Up until now I had to walk upstairs like some sort of muppet and manually toggle the modem (well, it's a DrayTek Vigor 130 which is sort-of a modem but more a PPPoA to PPPoE converter but whatever).

No longer! I have solved the issue with copious complexity.

Step 1: Write a Prometheus exporter for A&A line stats

I don't really enjoy writing Go, which a lot of exporters seem to be written in, so instead I've started writing my own small custom exporters in Ruby. This has overall made Prometheus significantly less frustrating to customise for my use-case.

https://gitlab.com/robotmay/prometheus-aanet-exporter/-/blob/master/prometheus-aanet-exporter

To use it you need to have Ruby set up, install the required gems at the top (or use the Gemfile), then move it to somewhere executable and run it using systemd or whatever. I'll update the instructions in the README at some point.

It works by fetching your personal stats data from an XML feed A&A provide. If you're a customer you can fetch it from inside your control panel under the line stats graph:

Step 2: Graph it in Grafana

I then set up a graph showing the line stats, with an axis specifically for packet loss:

Shiny line graph

This then has an alert configured which both alerts me directly when it starts firing, and also hits a Home Assistant webhook URL:

Configure the alert based on the packet loss axis

Step 3: Set up the network

Houses in the UK are typically not well set up for people who like to mess around with networking. Our walls are thick and made of brick, and the copper/fibre entry point is typically somewhere really stupid. In the case of our house, this is the front upstairs bedroom, and my networking equipment is in the nice and cold kitchen area, with its stone (fire-resistant) floor, downstairs at the back of the house. When we moved in I ran some metres of Cat-6a cable through walls and stairwells to join the two ends.

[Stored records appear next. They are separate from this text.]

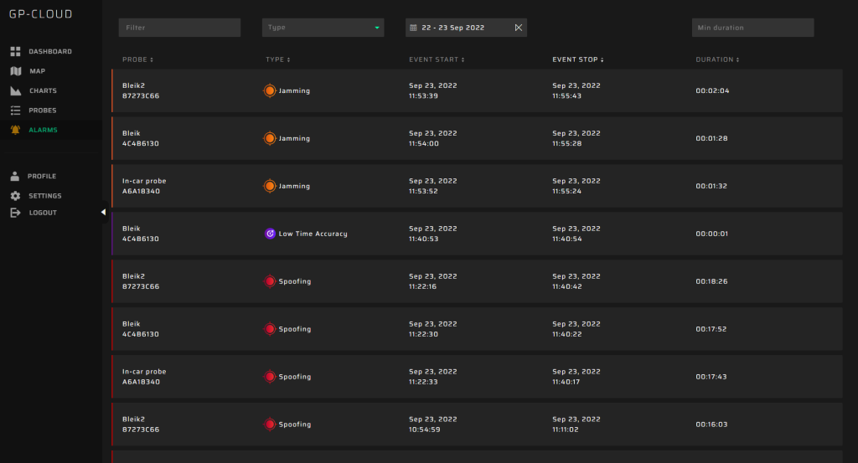Image resolution: width=858 pixels, height=463 pixels.
Task: Click the Dashboard grid icon in sidebar
Action: [x=15, y=52]
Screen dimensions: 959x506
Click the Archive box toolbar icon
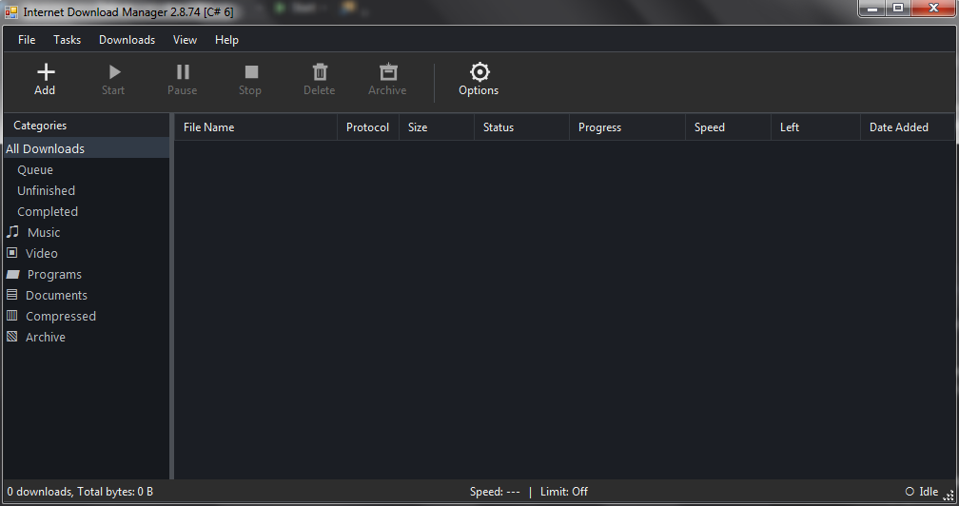point(388,72)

I have a couple of Z-Wave plugs sat around from some previous experiments, so at first I tried just sticking the Vigor 130 on one of those in the bedroom, but unfortunately the signal doesn't penetrate that far and would require a bunch of repeaters. But then I ordered an Uninterruptible Power Supply and figured that I might as well power the Vigor 130 from that along with the rest of my equipment so that my connection stays up in power outages. The setup is now:

  1. 4-way plug adapter into the UPS
  2. Z-Wave plug into the 4-way
  3. 48v PoE injector into the Z-Wave plug. Non-PoE output into my EdgeRouter, PoE output runs to the wall socket and then up through the house
  4. 48v PoE to RJ45/12v 2.1mm barrel-jack splitter
  5. Cat 6a cable from the adapter into the Vigor 130 network port
  6. 2.1mm barrel-jack with 2.5mm adapter into the Vigor's power input

High-tech fucking-bright-LEDs avoidance system on the front of the DrayTek

Step 4: Configuring Home Assistant

This is handled via an automation:

The webhook trigger type has to have a unique name, which requires a new notification channel in Grafana for each trigger, which is a bit of a pain but not the end of the world.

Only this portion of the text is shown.